*Task instructions*
Print the records below verbatim.

*** Opening Supplied material ***

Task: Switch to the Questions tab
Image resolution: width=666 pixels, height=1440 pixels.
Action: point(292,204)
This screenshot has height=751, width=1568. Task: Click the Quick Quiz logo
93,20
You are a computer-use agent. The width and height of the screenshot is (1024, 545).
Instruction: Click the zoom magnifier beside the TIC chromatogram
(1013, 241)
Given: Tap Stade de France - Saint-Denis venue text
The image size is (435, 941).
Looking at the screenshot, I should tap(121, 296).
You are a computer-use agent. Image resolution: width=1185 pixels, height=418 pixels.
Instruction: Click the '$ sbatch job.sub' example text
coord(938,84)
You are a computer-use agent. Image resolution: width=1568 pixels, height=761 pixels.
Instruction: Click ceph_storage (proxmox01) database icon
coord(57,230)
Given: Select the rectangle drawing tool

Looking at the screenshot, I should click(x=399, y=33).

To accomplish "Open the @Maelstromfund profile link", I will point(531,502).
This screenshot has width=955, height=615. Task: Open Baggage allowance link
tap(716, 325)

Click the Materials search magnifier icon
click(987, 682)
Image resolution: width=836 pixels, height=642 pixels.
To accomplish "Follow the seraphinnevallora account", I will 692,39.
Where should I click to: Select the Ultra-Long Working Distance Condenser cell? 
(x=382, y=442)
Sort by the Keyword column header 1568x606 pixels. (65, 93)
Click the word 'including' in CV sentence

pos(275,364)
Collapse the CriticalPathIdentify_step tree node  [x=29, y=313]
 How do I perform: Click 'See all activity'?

*** Closing Supplied material ***

*Written solution*
Task: Switch to the Questions tab
Image resolution: width=666 pixels, height=1440 pixels.
Action: point(292,204)
This screenshot has height=751, width=1568. Task: Click the Quick Quiz logo
93,20
You are a computer-use agent. The width and height of the screenshot is (1024, 545).
Instruction: Click the zoom magnifier beside the TIC chromatogram
(1013, 241)
Given: Tap Stade de France - Saint-Denis venue text
The image size is (435, 941).
Looking at the screenshot, I should tap(121, 296).
You are a computer-use agent. Image resolution: width=1185 pixels, height=418 pixels.
Instruction: Click the '$ sbatch job.sub' example text
coord(938,84)
You are a computer-use agent. Image resolution: width=1568 pixels, height=761 pixels.
Instruction: Click ceph_storage (proxmox01) database icon
coord(57,230)
Given: Select the rectangle drawing tool

Looking at the screenshot, I should click(x=399, y=33).

To accomplish "Open the @Maelstromfund profile link", I will point(531,502).
This screenshot has width=955, height=615. Task: Open Baggage allowance link
tap(716, 325)

Click the Materials search magnifier icon
click(987, 682)
Image resolution: width=836 pixels, height=642 pixels.
To accomplish "Follow the seraphinnevallora account", I will 692,39.
Where should I click to: Select the Ultra-Long Working Distance Condenser cell? 
(x=382, y=442)
Sort by the Keyword column header 1568x606 pixels. (65, 93)
Click the word 'including' in CV sentence

pos(275,364)
Collapse the CriticalPathIdentify_step tree node  [x=29, y=313]
 How do I perform: Click 'See all activity'?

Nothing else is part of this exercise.